Guaranteed Lifetime Income: Solving the Most Important Math Equation of Your Life

guaranteed lifetime income

Are You Missing a Variable in this Critical Calculation?

 

The following content is adapted from Tax-Free Income for Life, by David McKnight.

There’s a massive X factor when it comes to retirement planning: you simply don’t know how long you’re going to live.

You’re trying to solve the most important math equation of your life, and you’re missing the most important variable! That’s why longevity risk, as I’ve mentioned before, is every retiree’s most vexing concern. If you don’t make provisions for how long you’re actually going to live, then you could run out of money before you run out of life.

Over the past twenty years, economists and retirement experts have become increasingly convinced that the most efficient way to neutralize longevity risk is to off-load it to the institutions who are in the very business of managing risk: insurance companies.
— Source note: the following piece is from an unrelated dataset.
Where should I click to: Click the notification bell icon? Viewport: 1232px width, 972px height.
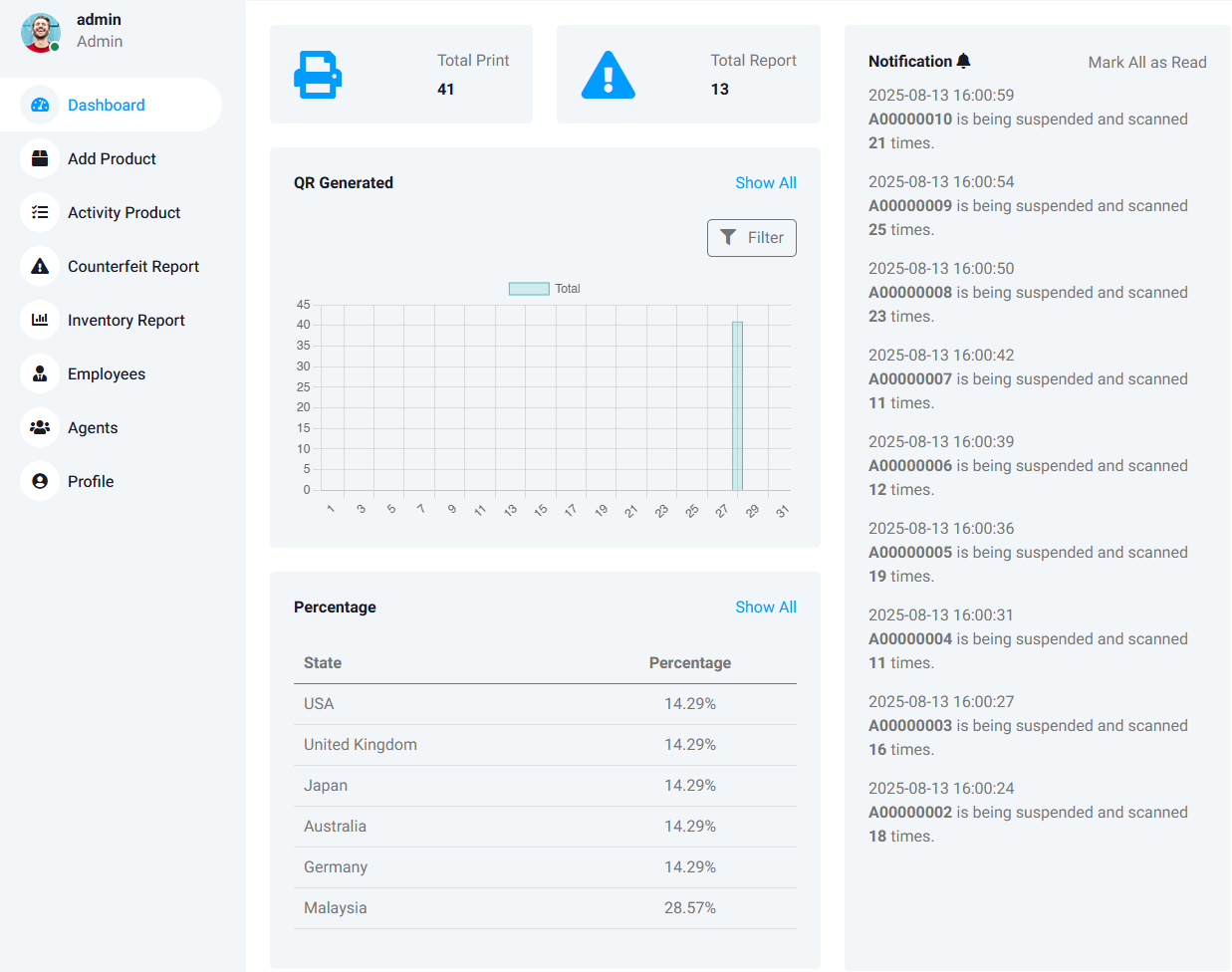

Ugh! Not insurance companies, you must surely be thinking. They’re the last ones I want poking around in my retirement! As it turns out, insurance companies are exceptionally adept at managing and mitigating longevity risk. It’s what they do. It’s their sweet spot. By bringing insurance companies into the picture, you can completely vanquish longevity risk from your retirement plan.

Insurance companies mitigate longevity risk through a technique known as risk pooling. Here’s how it works: You give a portion of your investments to the insurance company, who pools it with the assets of thousands of other investors. This enables insurance companies to subsidize the guaranteed income streams of those who live longer lives with the capital of those who live shorter lives. But here’s the point: so long as you’re alive, that guaranteed income never stops flowing. When it’s coupled with other guaranteed streams of income such as Social Security, you can rest assured that your minimum lifestyle requirements are always going to be met.

When you give an insurance company a lump sum of money in exchange for an immediate, guaranteed lifetime stream of income, it’s called a single premium immediate annuity, or SPIA.

WHAT IS A SINGLE PREMIUM IMMEDIATE ANNUITY (SPIA)?

Purchased with a single lump sum, a single premium immediate annuity is a contract between you (the investor) and the insurance company that is designed to create a lifetime stream of supplemental retirement income. Unlike a deferred annuity, an immediate annuity forgoes the accumulation phase and begins paying out guaranteed lifetime income either immediately or within a year of having purchased it. SPIAs are also referred to as income annuities, immediate payment annuities, and immediate annuities.

Wait, hold the phone, you may be thinking. Did he just use the most verboten term in all of retirement planning: annuity? I sure did. And I know what you’re thinking: Isn’t Ken Fisher always railing against annuities? Haven’t I always been told to be supremely skeptical of them?

There’s a lot of misinformation around annuities, but this much I can tell you: if you don’t like them, then you almost certainly aren’t going to like Social Security or that company pension you may be planning on receiving. Why? Because they’re both governed by the exact same risk- pooling principles that govern annuities: those who live shorter lives subsidize the income streams of those who live longer lives.

Once you can get past whatever misgivings you may have about annuities, you’ll discover a vast array of positive benefits that stem from receiving a guaranteed stream of lifetime income.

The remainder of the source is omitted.